### RECORD EXTRACTS
☆ ☆ ☆ ☆
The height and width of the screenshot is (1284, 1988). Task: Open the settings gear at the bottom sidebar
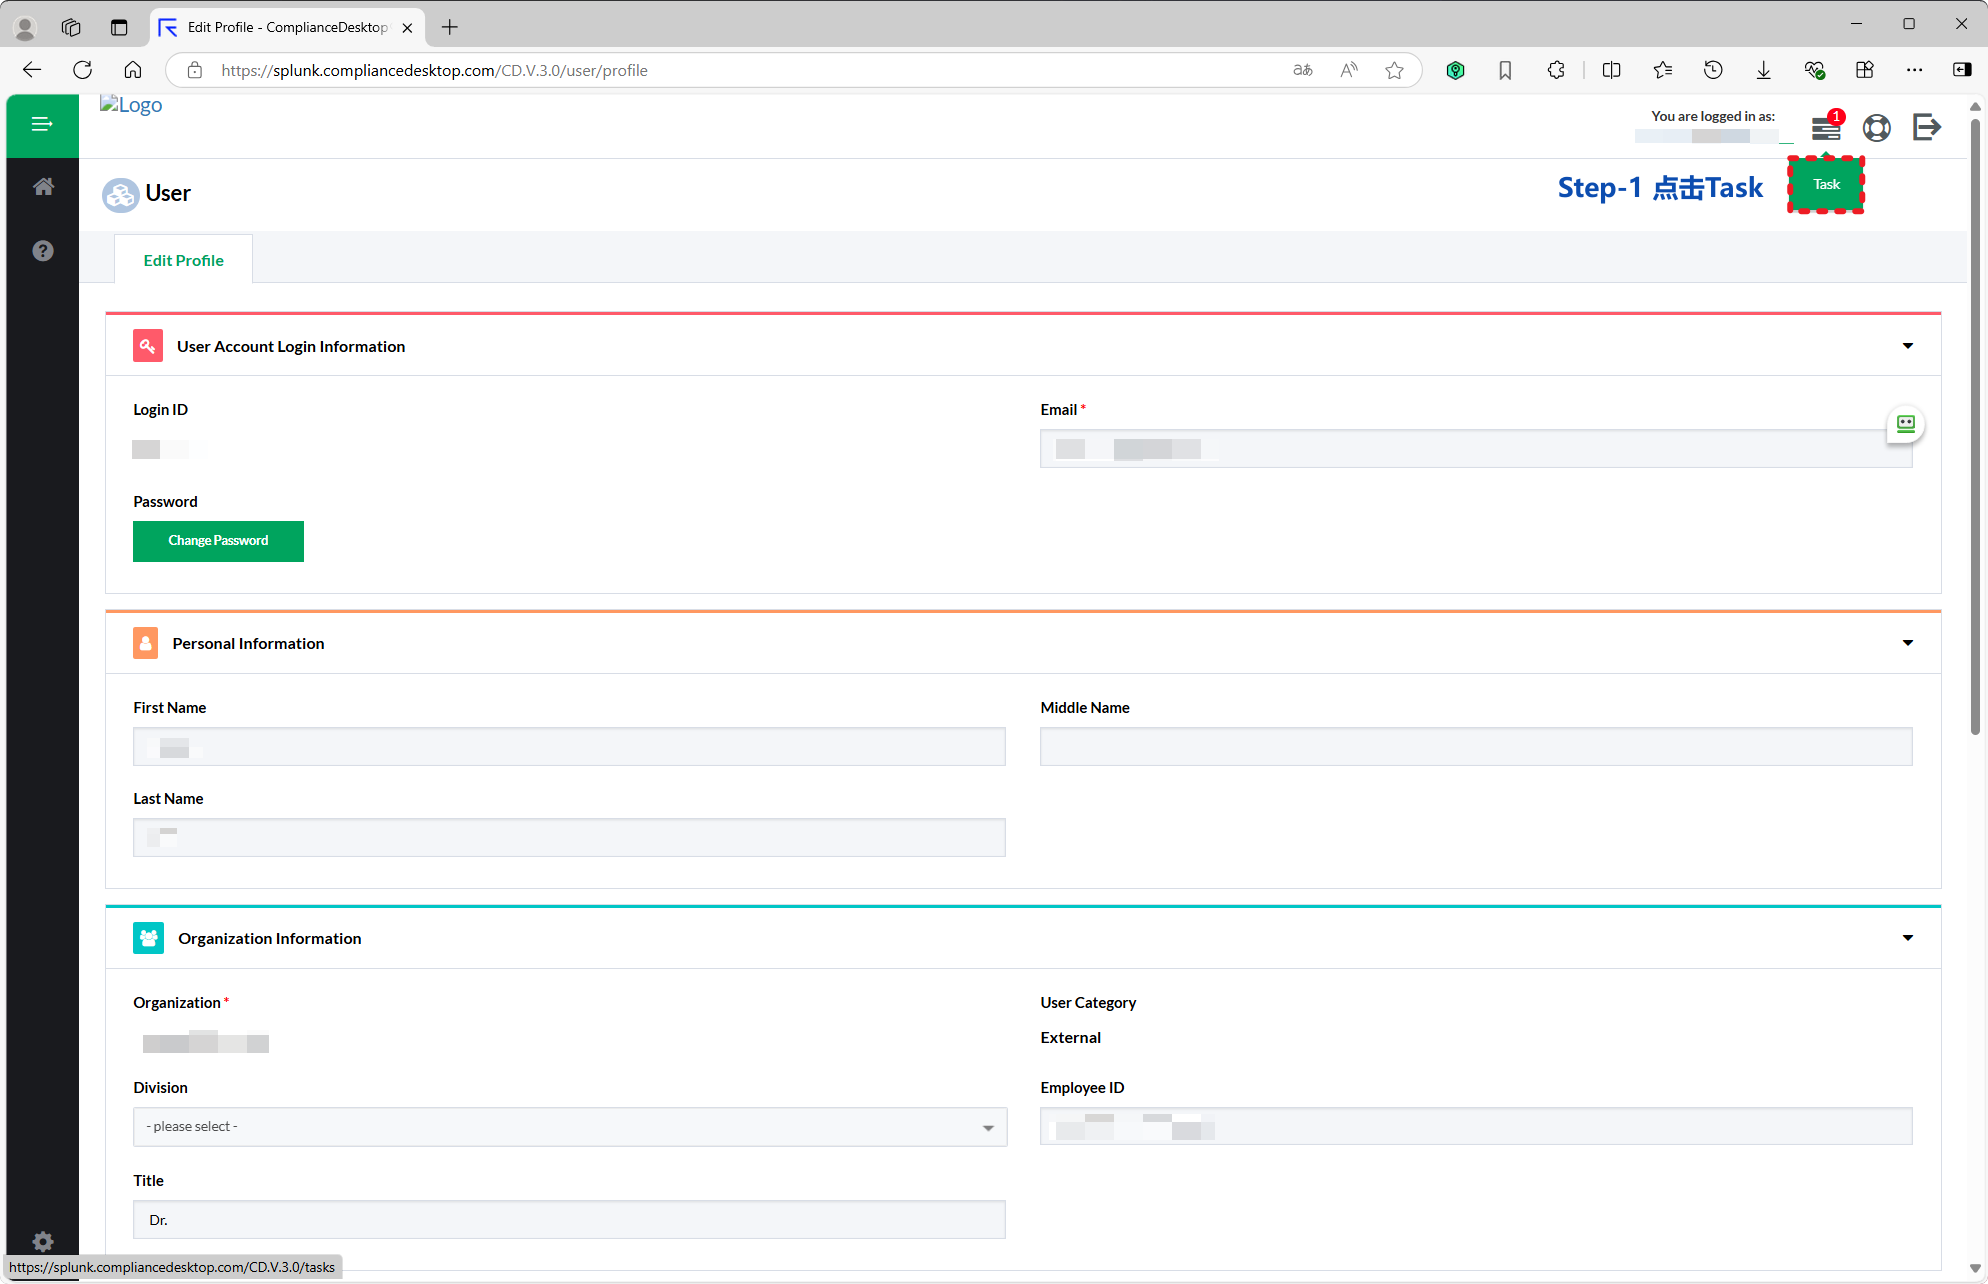[42, 1241]
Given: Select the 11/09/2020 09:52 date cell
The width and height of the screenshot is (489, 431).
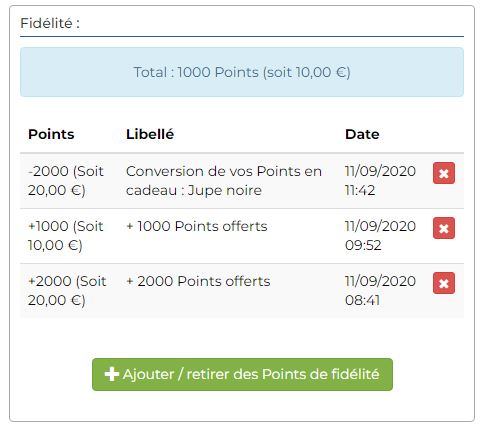Looking at the screenshot, I should click(x=380, y=236).
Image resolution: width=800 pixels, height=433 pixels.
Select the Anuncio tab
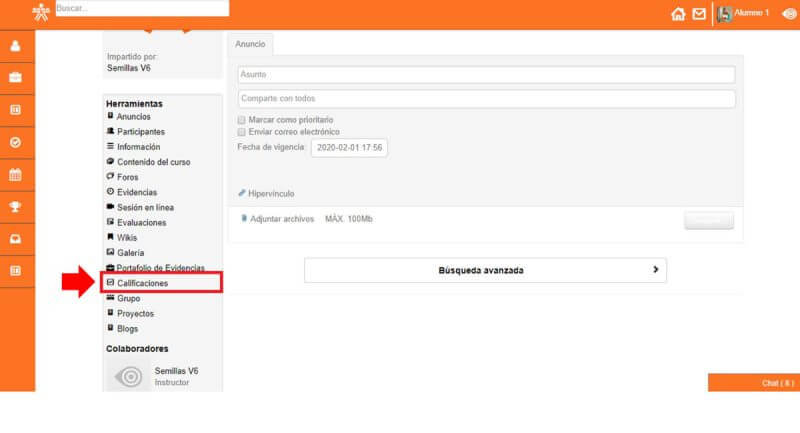pos(250,44)
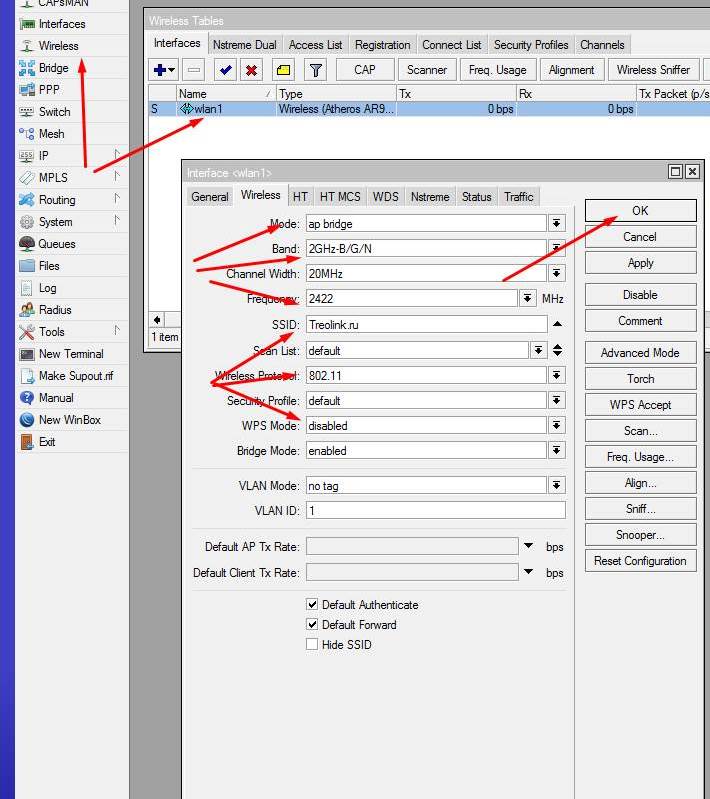710x799 pixels.
Task: Open New Terminal from the sidebar
Action: [x=70, y=354]
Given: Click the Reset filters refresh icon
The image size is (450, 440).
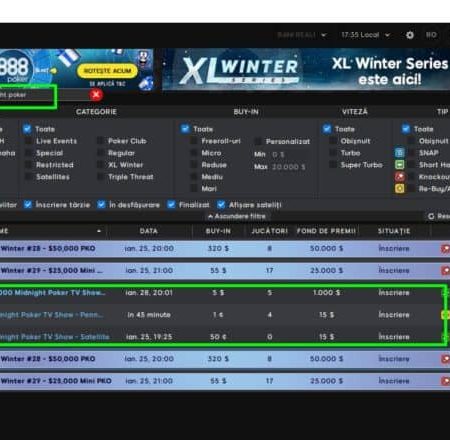Looking at the screenshot, I should tap(431, 217).
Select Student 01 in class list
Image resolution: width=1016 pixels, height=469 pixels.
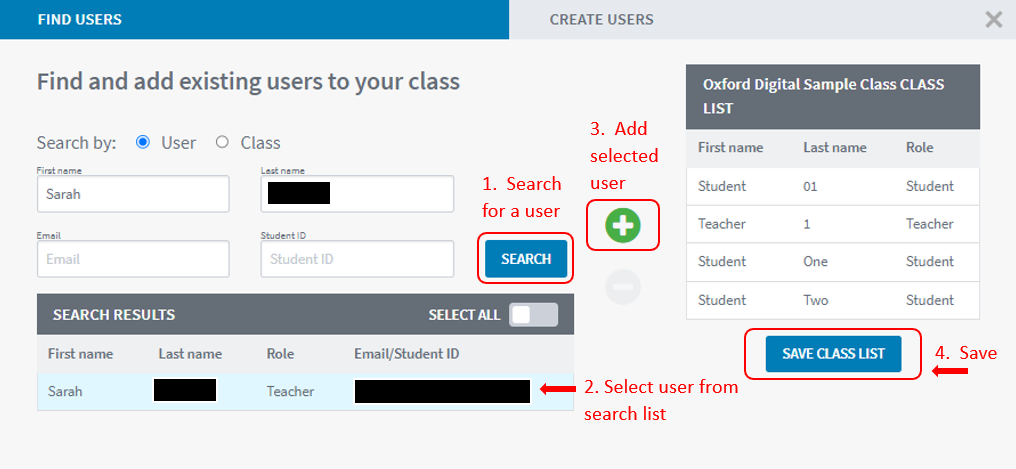pos(833,187)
☆ ☆ ☆ ☆
### YOUR INSTRUCTIONS
Reproduce all of the material above word for word, leaving out the pictures.

### THE RESPONSE
The height and width of the screenshot is (1284, 1988). Task: Open the settings gear at the bottom sidebar
[42, 1241]
Given: Select the 11/09/2020 09:52 date cell
The width and height of the screenshot is (489, 431).
Looking at the screenshot, I should click(x=380, y=236).
Image resolution: width=800 pixels, height=433 pixels.
Select the Anuncio tab
pos(250,44)
710x799 pixels.
Task: Open New Terminal from the sidebar
Action: [x=70, y=354]
Given: Click the Reset filters refresh icon
The image size is (450, 440).
Looking at the screenshot, I should tap(431, 217).
Select Student 01 in class list
Image resolution: width=1016 pixels, height=469 pixels.
pos(833,187)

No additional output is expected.